The selection of a chairman, set for today, sparks some protests.
Sacramento Bee
LOS ANGELES — The stem cell oversight committee meeting for the first time Friday in San Francisco is already embroiled in controversy over the “coronation” of its chairman, new members’ potential conflicts of interest, and the manner in which the public was told about its first gathering.
The 27 members of the Independent Citizen’s Oversight Committee who will monitor the state’s new $3 billion stem cell research program are set to take their oaths of office Friday.
They are then scheduled to vote for a chair and vice chair.
Critics of the stem cell research initiative voters approved Nov. 2 are urging the committee to delay its vote on Proposition 71 campaign chairman Robert Klein II, the only candidate nominated for the chairman’s job.
They’re also calling for postponing the selection of a vice chair from among three nominees.
A public watchdog group, the Foundation for Taxpayer & Consumer Rights, plans to tell the committee that it will be monitoring the new panel because of its members’ connections to pharmaceutical and biotech firms that could profit from state-funded stem cell studies.
In addition, complaints from a public interest lawyer spurred last-minute changes in Friday’s meeting to avoid violations of the state’s open-meetings law.
“This initiative could be a great boon for California, for science and for treatments,” said Jerry Flanagan, the Foundation for Taxpayer & Consumer Rights health care policy director. “But it is going to take thorough public participation and watch-dogging of the process – not just for California but for the rest of the country.”
The state treasurer’s and controller’s offices had to scuttle plans to address a wide range of issues at the meeting because the attorney general determined the meeting would have otherwise violated open meetings law.
The committee will only vote on Klein and the three vice chair nominees: Edward Penhoet, a biotech pioneer with extensive biotech holdings, Parkinson’s Action Network founder and president Joan Samuelson and Castro Valley urologist Frank Staggers.
Charles Halpern, the lawyer who filed the open-meeting complaint, said he was “grateful” for the change. But he said he still wanted the public to be able to comment before the committee votes, and he’s troubled by the lack of information.
“We have not been given so much as a resume,” he said.
Halpern sent the committee members letters urging them to delay the vote or pick acting officials so a wider search could be conducted.
Marcy Darnovsky, Center for Genetics and Society associate executive director, called the vote on chairman a “coronation… It really just smacks of back-room deals.”
Fiona Hutton, Klein’s spokeswoman, said the four statewide elected officials who nominated the campaign chairman “felt he is an extremely well-qualified candidate.”
Gov. Arnold Schwarzenegger, Lt. Gov. Cruz Bustamante, Treasurer Phil Angelides and Controller Steve Westly nominated Klein, and he can expect to have strong support on the committee.
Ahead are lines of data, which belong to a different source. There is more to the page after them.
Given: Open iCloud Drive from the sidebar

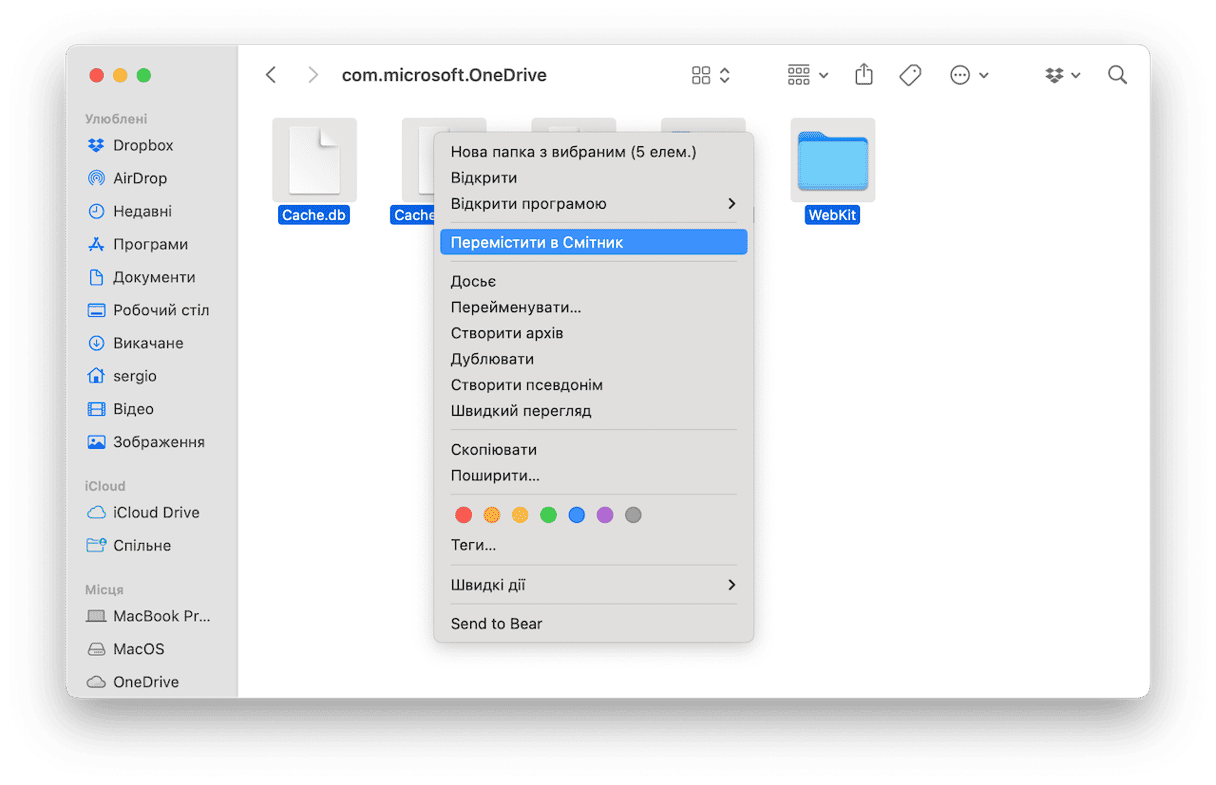Looking at the screenshot, I should [x=155, y=512].
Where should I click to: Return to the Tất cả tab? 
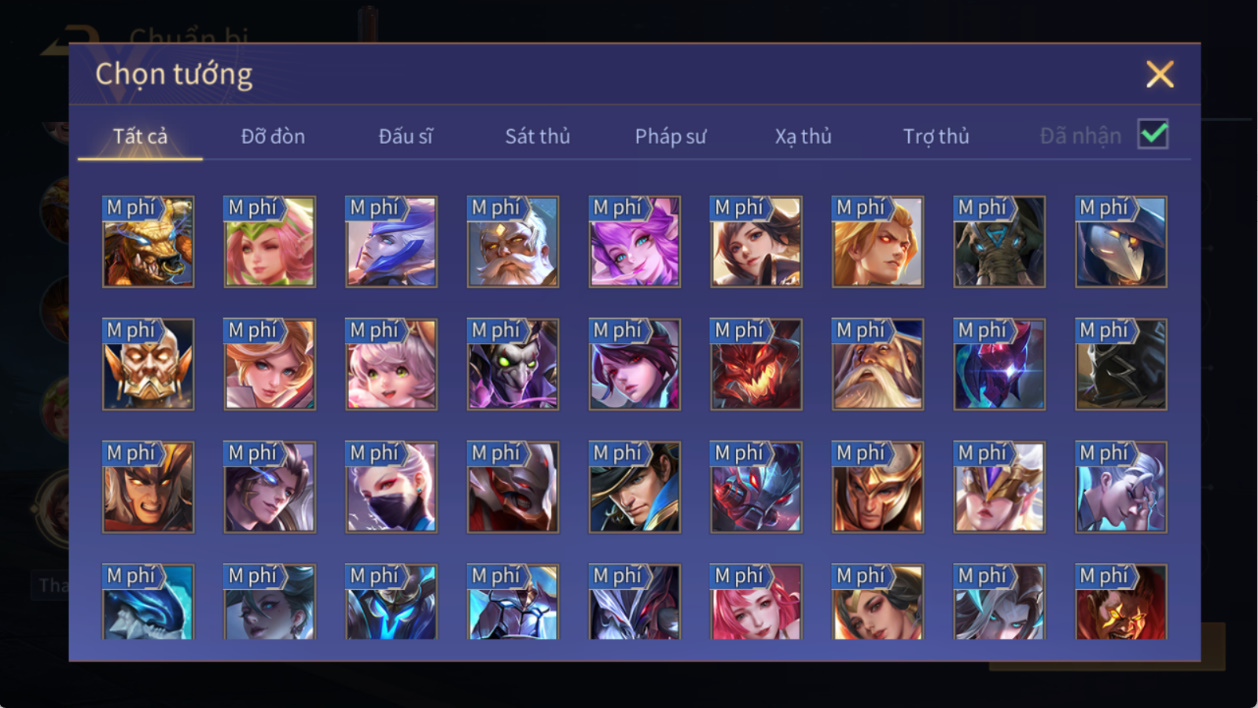140,136
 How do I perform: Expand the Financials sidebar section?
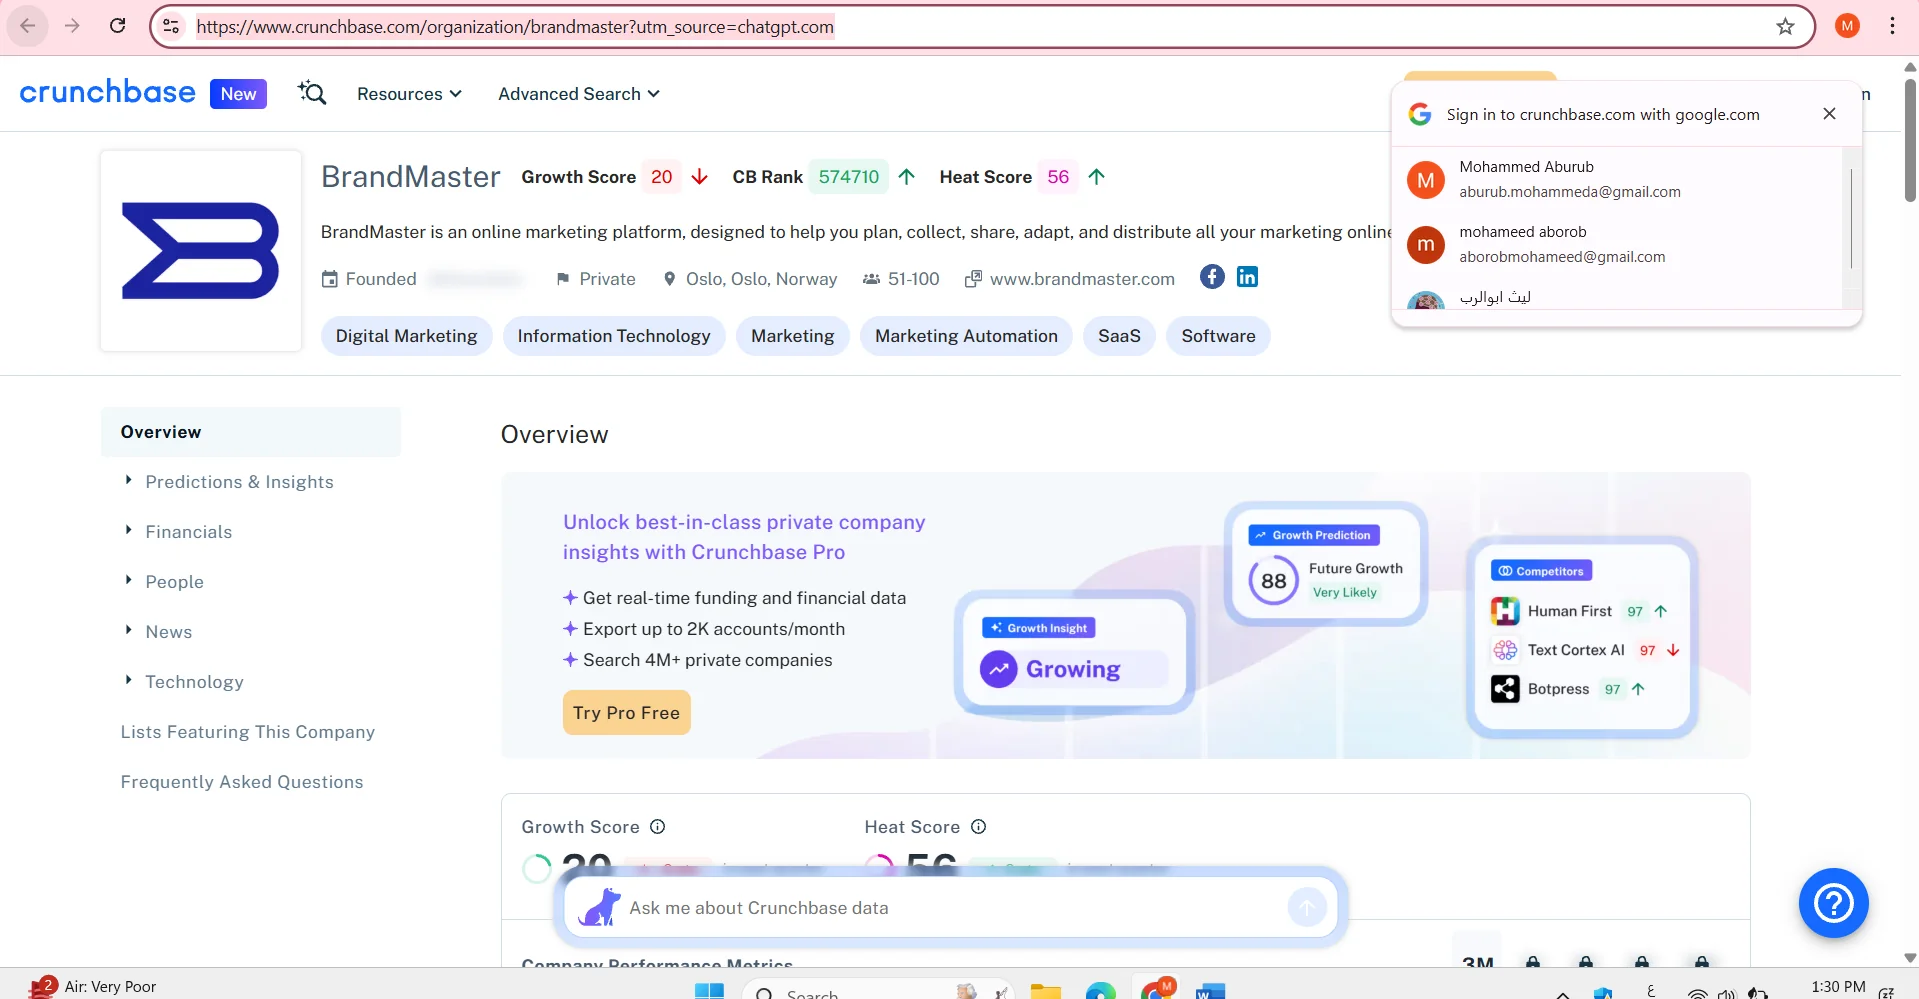188,532
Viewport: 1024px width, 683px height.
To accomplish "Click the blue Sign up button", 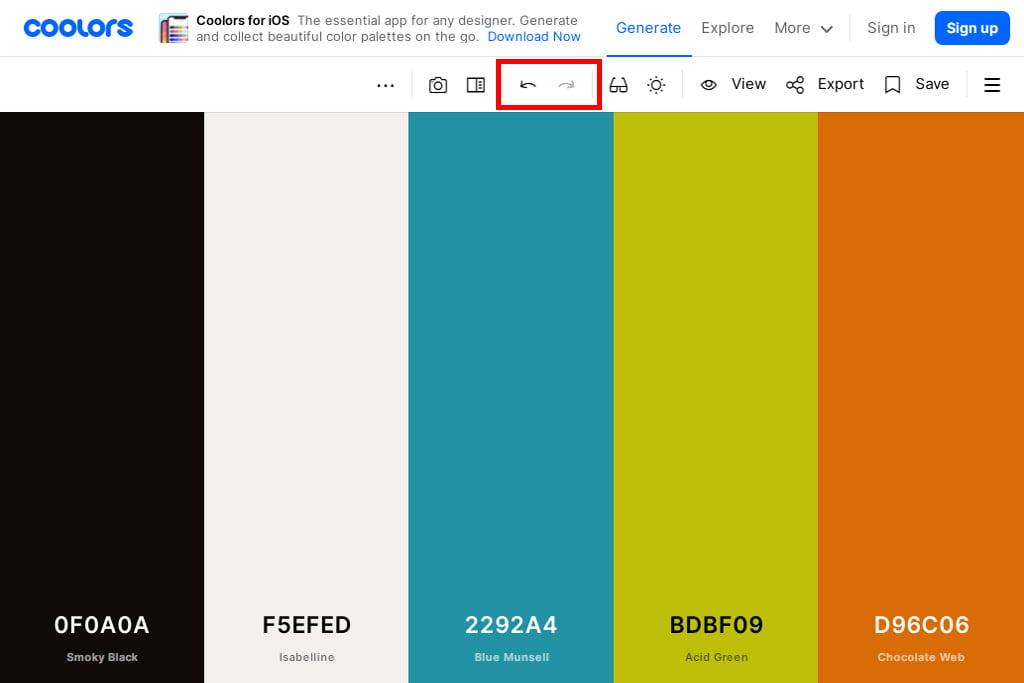I will [x=971, y=28].
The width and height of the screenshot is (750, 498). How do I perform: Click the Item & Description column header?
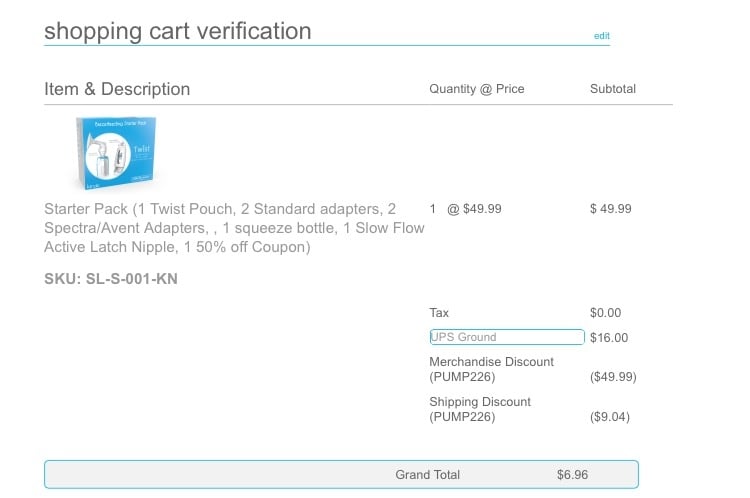point(117,89)
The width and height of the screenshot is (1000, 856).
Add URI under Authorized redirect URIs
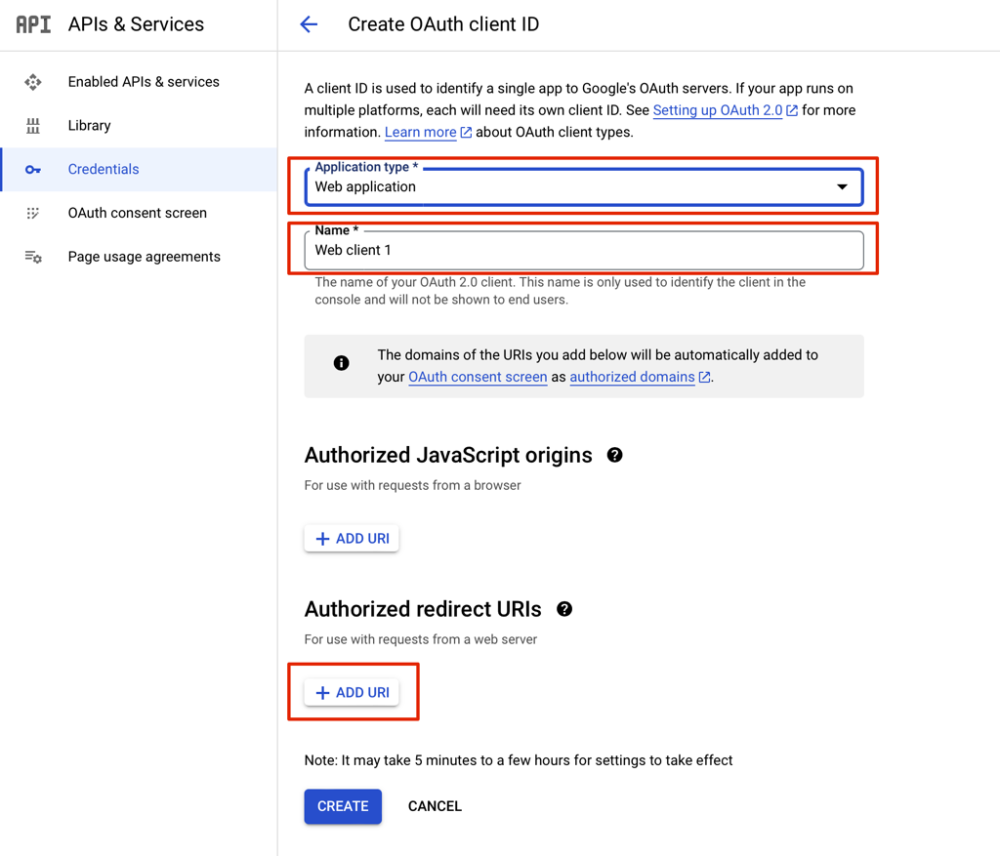(351, 692)
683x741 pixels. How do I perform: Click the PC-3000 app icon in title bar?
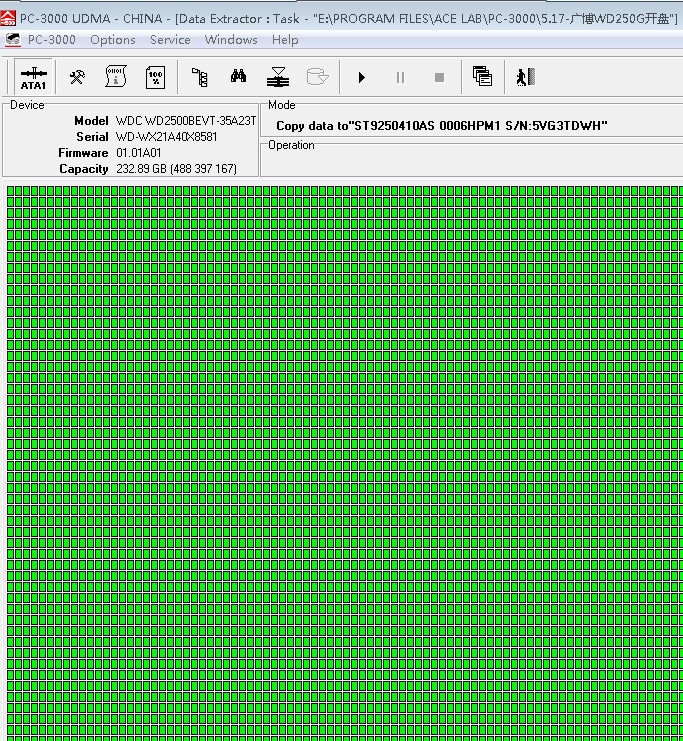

Committee member Jeff Sheehy said he plans to vote for Klein and believes he may be the best candidate for the fulltime, salaried position.
“But it doesn’t take a rocket scientist to step back and say this doesn’t look good,” Sheehy said. “Bob ran the campaign, he’s the only nominee and he donated to some of the guys who appointed him.”
Klein donated nearly $100,000 altogether to Bustamante’s, Westly’s and Angelides’ campaigns. He also gave $3 million to the stem cell campaign. He still has strong support on the committee, and Sheehy said he believed Klein would be elected.
The four officials who nominated Klein appointed 20 of the 27 committee members. The coalition Klein helped organize to support Proposition 71 included at least 11 of the oversight committee’s members.
Klein also led the $27 million fund-raising drive, collecting more than 40 percent of the donations from venture capitalists, including one of the committee’s members, Michael Goldberg.
Flanagan, with the Foundation for Taxpayer & Consumer Rights, said “it’s difficult to find members who aren’t connected.”
“The field is so small that there is a huge intensity of connections between committee members and pharmaceutical and biotech companies that could reap huge rewards from Proposition 71,” he said.
With California planning to spend about $300 million a year on it, Flanagan predicted most of the state’s biotech and pharmaceutical firms would eventually enter the stem cell business.
Under Proposition 71, the state grants and loans are supposed to go to California universities, teaching hospitals and nonprofit research institutions.
But private firms could team up with these entities and benefit from the state money.
Proposition 71 requires all board members to disclose their financial holdings and recuse themselves from votes on entities in which they have an interest.
For instance, committee member Michael Friedman said he would recuse himself from votes affecting City of Hope, the biomedical center where he is president and chief executive officer.
If he encountered any other conflicts of interest and recusal wasn’t an adequate response, he said he would either divest himself of those interests or step down from the board.
“The citizens of California have invested a lot of money in this at a difficult time for the state,” he said. “We have to be absolutely transparent and attentive to certain details.”